# SE Michigan bees



## moday (Mar 28, 2008)

What is a good date to get bees for SE Michigan.
A guy has various dates in April and May.

As early as April 9 to mid May.

Is April 30 too late? thanks, MODAY


----------



## alleyyooper (Apr 22, 2005)

I would not get a package of bees till after mid April. 
I got a package in mid may one year and I had to fee dthem for several weeks because it was just to cold for them to fly.

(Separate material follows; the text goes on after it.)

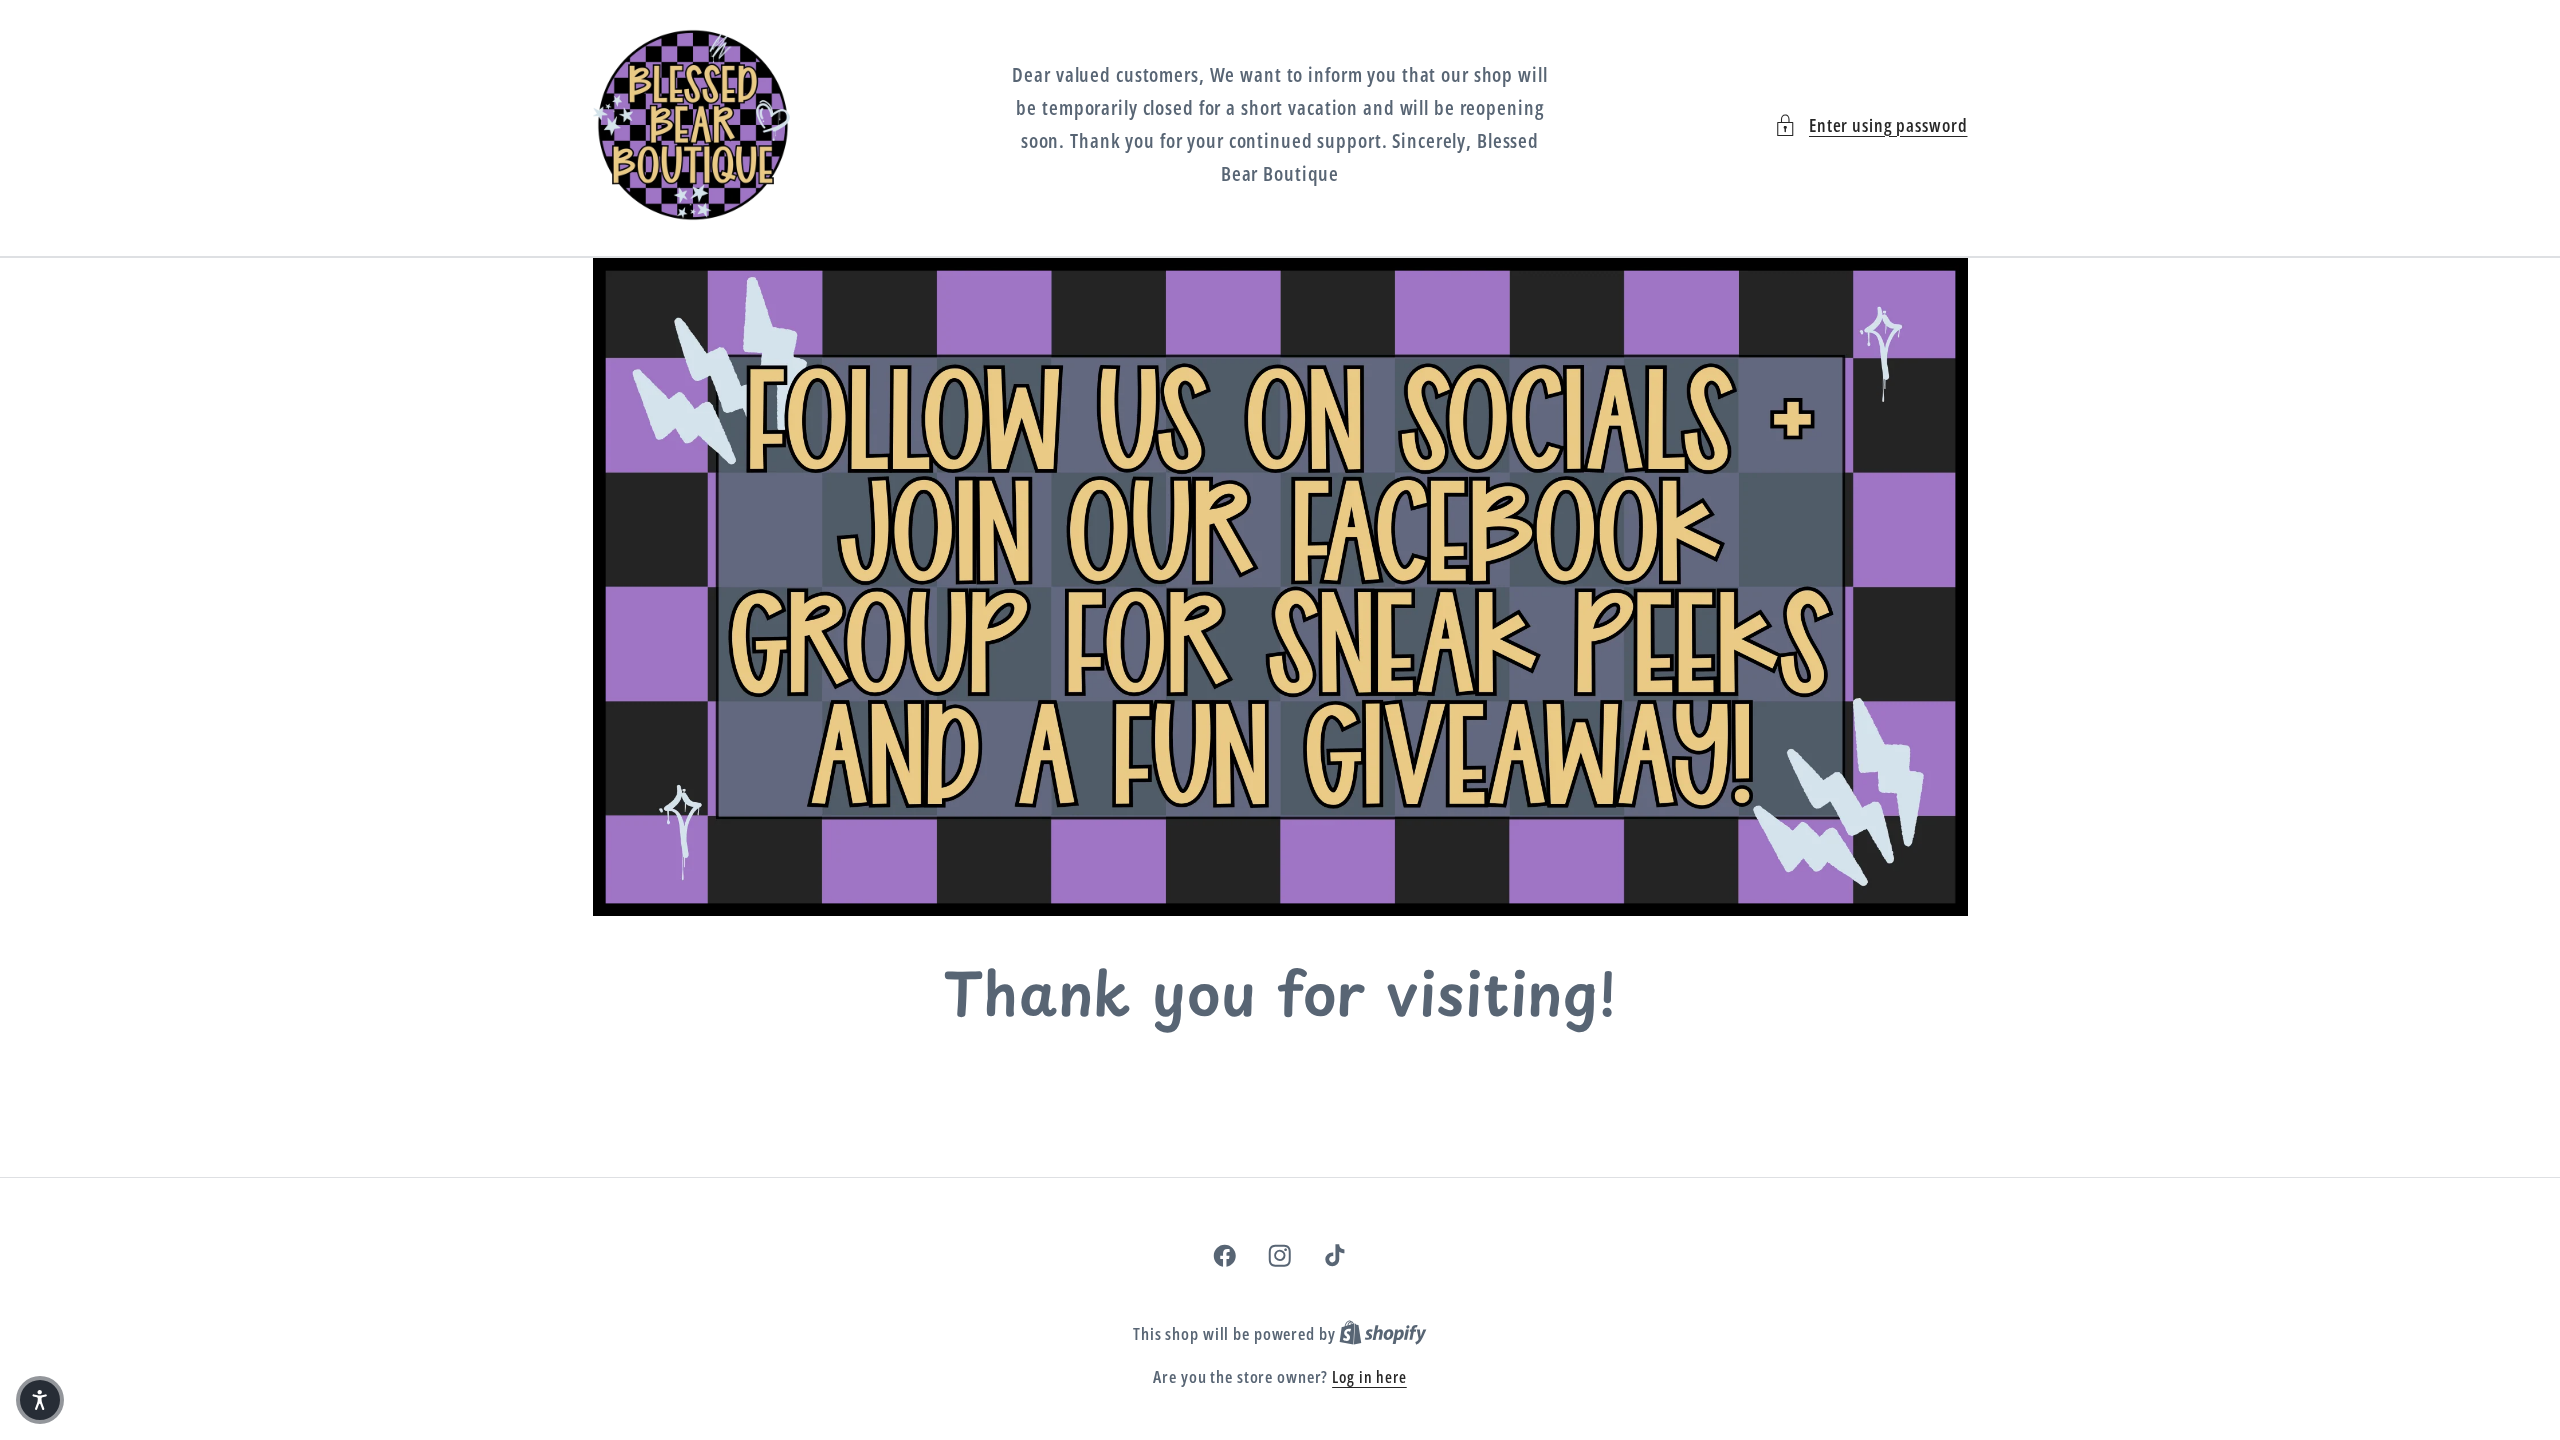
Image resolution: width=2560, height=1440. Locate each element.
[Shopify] (1383, 1334)
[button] (1871, 125)
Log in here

I would go for any time May first till the end of the month. Be prepared to feed 1:1 syrup till they no longer take it.

 Al


----------



## siberian (Aug 23, 2011)

Start looking for sugar on sale and stock up on 20 lbs or so. That way you won't be running to the store and paying top dollar.


----------



## tom j (Apr 3, 2009)

Myself I keep 200 plus pounds all the time so I know it's here ,,oh that's right I use a lot as I make wine to...


----------



## tom j (Apr 3, 2009)

I always have that amount of sugar cause 2 years in a row I had 3 hives I had to feed and sugar was extra high priced and it cosy a
Mint to feed them.. this way I only buy when there cheapest


----------



## alleyyooper (Apr 22, 2005)

Used to buy a pallet from the sugar plant in Croswell as a group. But when the group decided to stop doing group buys I could not afford a whole pallet, also no place to store so much. We were paying 17 cents a pount for about 3000 pounds.

 Al


----------



## LittleRedHen (Apr 26, 2006)

Is it a package or a NUC? NUC would bee better than a package if it is a little early yet. I did 3 nucs and a package last year but the package was in early May. WE are also in MIchigan


----------



## tom j (Apr 3, 2009)

Myself I would go with a nuc you start with frames of brood and a queen laying I feel your 3 weeks ahead of the game


----------



## alleyyooper (Apr 22, 2005)

Yup Nucs put you ahead of the game with a queen alread laying just needing drawn comb to keep at it.

Nucs are normally closer to the area where yopu live also if you search.
Check thre SEMBAbees.org site for classified nucs for sale in Michigan. Might even want to check at MBA for nucs on the west side of the state.

Put Michigan in your profile, 6B can be several states.

 Al


----------